*** RECORDS SUPPLIED ***

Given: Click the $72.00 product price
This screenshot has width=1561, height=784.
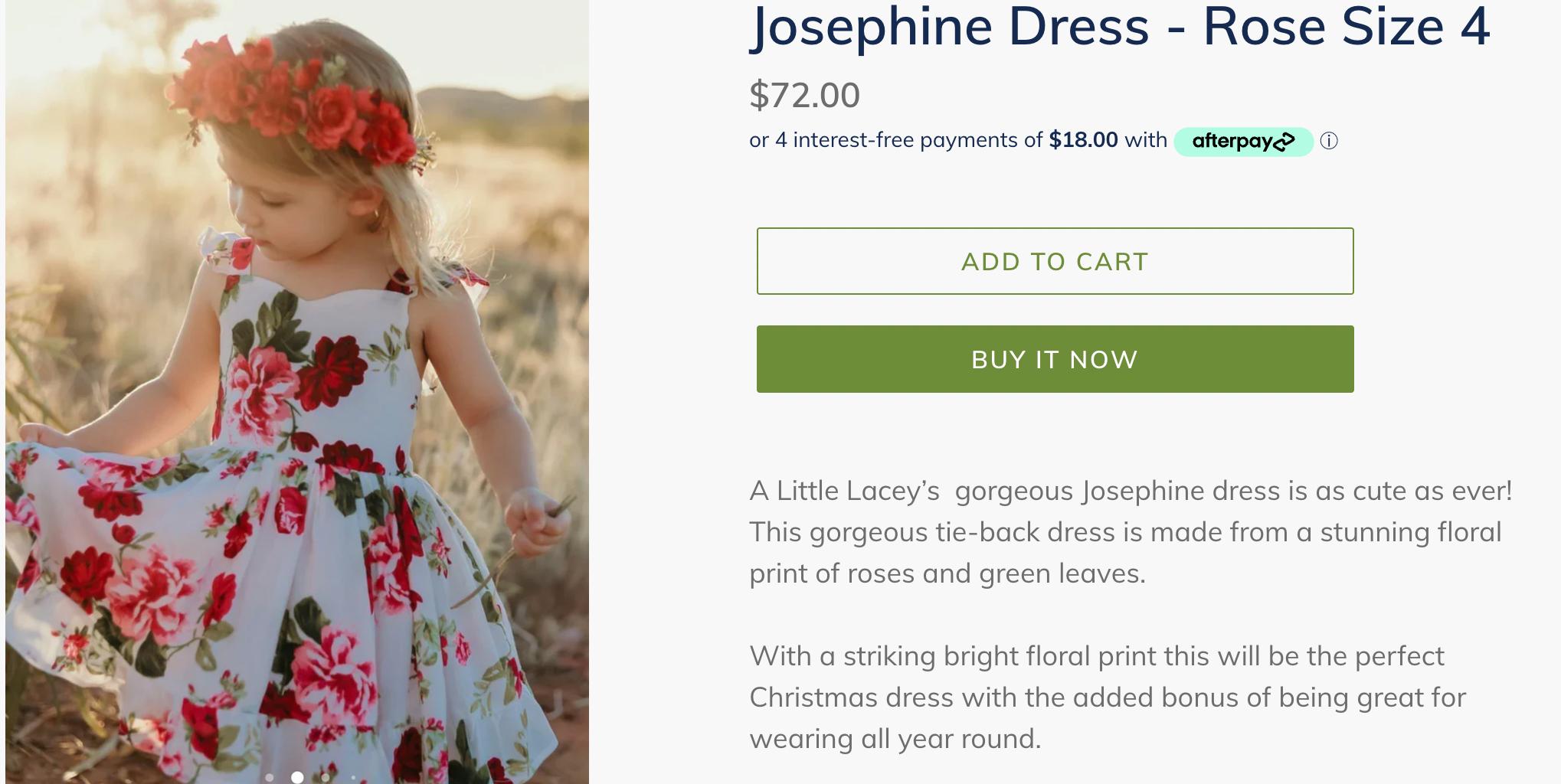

*** End of RECORDS SUPPLIED ***
*** RECORDS SUPPLIED ***

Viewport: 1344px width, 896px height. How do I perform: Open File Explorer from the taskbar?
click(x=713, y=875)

*** End of RECORDS SUPPLIED ***
*** RECORDS SUPPLIED ***

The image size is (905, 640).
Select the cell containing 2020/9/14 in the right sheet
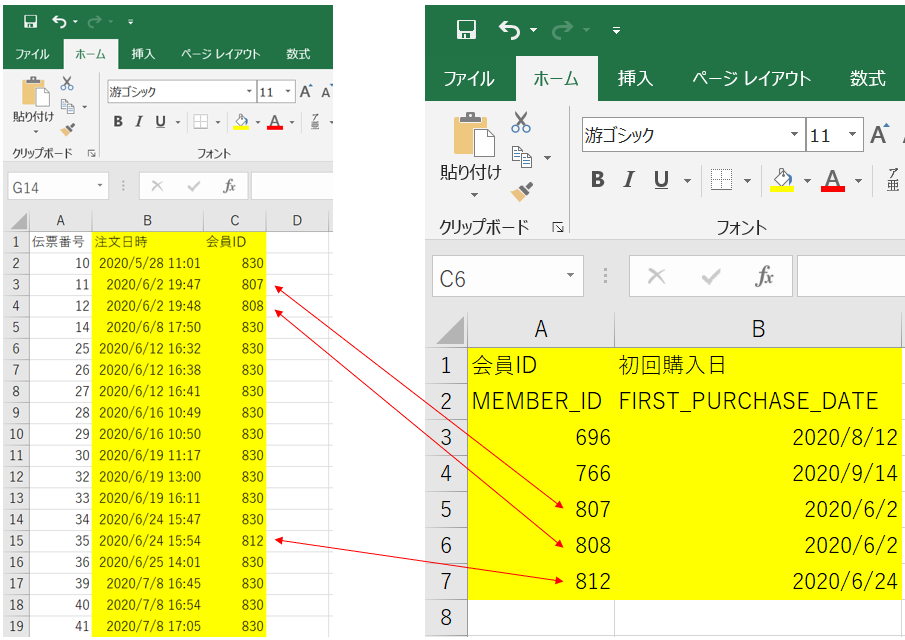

*** End of RECORDS SUPPLIED ***

- EXERCISE PROMPT -
Among the records above, extract exactly the lines from the line with "Given: Click the $72.00 product price" to the line with "This screenshot has width=1561, height=784.", both lines included, and leave out the rest.

- PROBLEM SOLUTION -
Given: Click the $72.00 product price
This screenshot has width=1561, height=784.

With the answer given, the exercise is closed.